### TEXT EXTRACT:

####################

Lesser Himalayan Strata

During Paleozoic to Mesozoic times, the Himalaya shows two major depositional strata, which are Tethyan Himalayan Strata and Lesser Himalayan Strata. Tethyan Himalayan Strata consists of well-defined marine succession from Upper Proterozoic to Cretaceous, and it is well-developed in many basins to the north of Great Himalaya. On the contrary, the Lesser Himalayan Strata in Paleozoic times has a quite different succession. Most parts of it are sparsely fossiliferous or even devoid of any well-defined fossils. Moreover, it consists of many varied litho-facies, making correlation work more difficult. This article describes the major formations of the Paleozoic - Mesozoic Lesser Himalayan Strata, including the Tal Formation, Gondwana Strata, Singtali Formation and Subathu Formation.

Geological Background of Lesser Himalayan Strata

Geography of Lesser Himalayan Sequence in Himalaya

The Himalayan mountain chain is a fold and thrust belt which can be divided into four units bounded by thrusts from south to north: the Sub-Himalaya, Lesser Himalaya, Greater Himalaya and Tethyan Himalaya.[1] The Lesser Himalayan Zone has a lower relief and elevation of the mountains compared to Greater Himalaya. The Lesser Himalaya Sequence (LHS) is bounded to the south by the Main Boundary Thrust (MBT) and to the north by the Main Central Thrust (MCT).

Geographic locations of major formations discussed. Modified from N.R. McKenzie et al. (2011).

####################

### DATASET CONTENT:

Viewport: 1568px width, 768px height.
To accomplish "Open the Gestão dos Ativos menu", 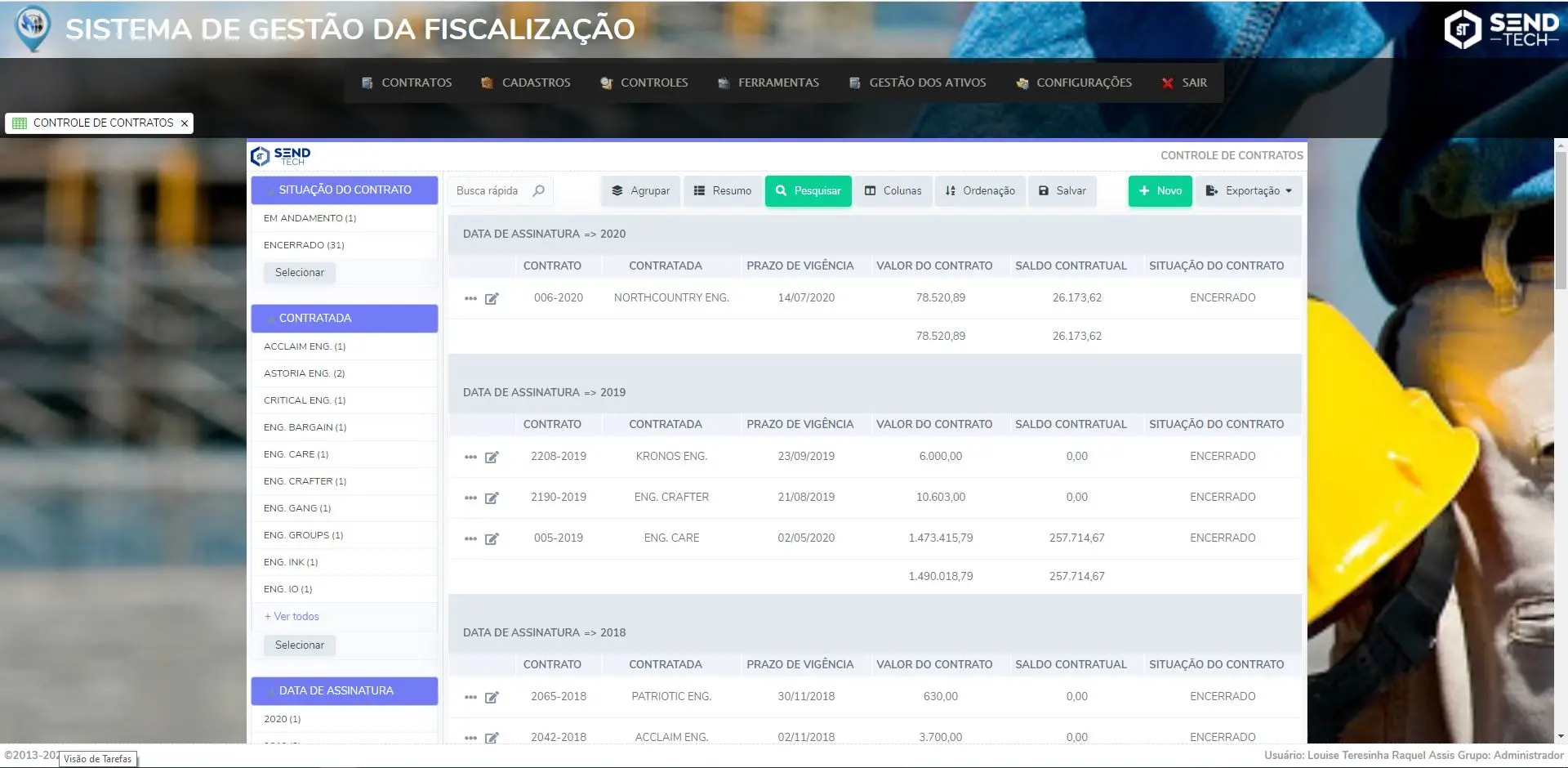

####################

### SET EXERCISE A:
Write out the part of the Lesser Himalayan Strata text that opens with the words containing "Geological Background of" and closes with "Central Thrust (MCT).".
### SET EXERCISE B:
According to the Lesser Himalayan Strata text, why is correlation work more difficult for the Paleozoic Lesser Himalayan Strata? Answer in one to three sentences.
### SET EXERCISE C:
Proceed with the article on the Lesser Himalayan Strata, picking up after its last sentence.

### OUTPUT A:
Geological Background of Lesser Himalayan Strata

Geography of Lesser Himalayan Sequence in Himalaya

The Himalayan mountain chain is a fold and thrust belt which can be divided into four units bounded by thrusts from south to north: the Sub-Himalaya, Lesser Himalaya, Greater Himalaya and Tethyan Himalaya.[1] The Lesser Himalayan Zone has a lower relief and elevation of the mountains compared to Greater Himalaya. The Lesser Himalaya Sequence (LHS) is bounded to the south by the Main Boundary Thrust (MBT) and to the north by the Main Central Thrust (MCT).

### OUTPUT B:
Correlation work is more difficult because the Paleozoic Lesser Himalayan Strata consists of many varied litho-facies.

### OUTPUT C:
The main layers of the LHS includes non-fossiliferous low-grade metasedimentary rocks, metavolcanic strata and augen gneiss. These have been dated as an age ranging from 1870 Ma to 520 Ma (i.e. Proterozoic to Cambrian).[2][3] Near the end of the Early Cambrian, there was a regional diastrophism (i.e. deformation of the Earth's crust) or crustal movement that heaved up the Indian subcontinent, interrupting the sedimentation in the Lesser Himalaya and causing a widespread unconformity in Nepal. This is known the Great Lesser Himalayan Unconformity, which separates the older LHS from the overlying younger LHS that has an age of Permian to Middle Eocene.[4]

During Paleozoic and Mesozoic, LHS starts from the basal Tal Formation, which is an Outer Lesser Himalayan sequence in Garhwal Himalaya. The Tal in fact lies between the period of Late Proterozoic to Palaeozoic Cambrian.[5] After that, there was a great hiatus between the Middle Proterozoic rocks and the overlying Palaeocene-Eocene strata.[6] This indicates that LHS experienced a long period of time of denudation or non-deposition in Western Himalaya like in Jumla, resulting in missing Gondwana Strata there during the Mesozoic.[6] While in the Central and Eastern Himalaya, younger Gondwana strata with Permian to Paleocene age were preserved and unconformably overlying the older LHS.[4] The next succession of LHS in Garhwal Himalaya comes to the Singtali Formation, which was deposited from the Late Cretaceous to Palaeocene, followed by the Subathu Formation which was deposited from Late Palaeocene to Middle Eocene,[5] marking the start of Cenozoic era.

Table showing the major formations that will be discussed in the following sections:

LESSER HIMALAYAN SEQUENCE
Western Himalaya Central Himalaya Eastern Himalaya
Garhwal Himalaya Western Nepal Central Nepal Bhutan
Sirmur Group Subathu Formation

(Late Paleocene - Middle Eocene)

Tertiary Units (Bhainskati Formation) Gondwana Units

(Late Carboniferous - Permian)

Singtali Formation

(Late Cretaceous - Paleocene)

Gondwanas

(Jurassic - Paleocene)

Tansen Group -

Upper and Lower Gondwanas

(Late Permo-Carboniferous - Paleocene)

Lacking Gondwana Units (Hitus)
Mussoorie Group Tal Formation

(Cambrian)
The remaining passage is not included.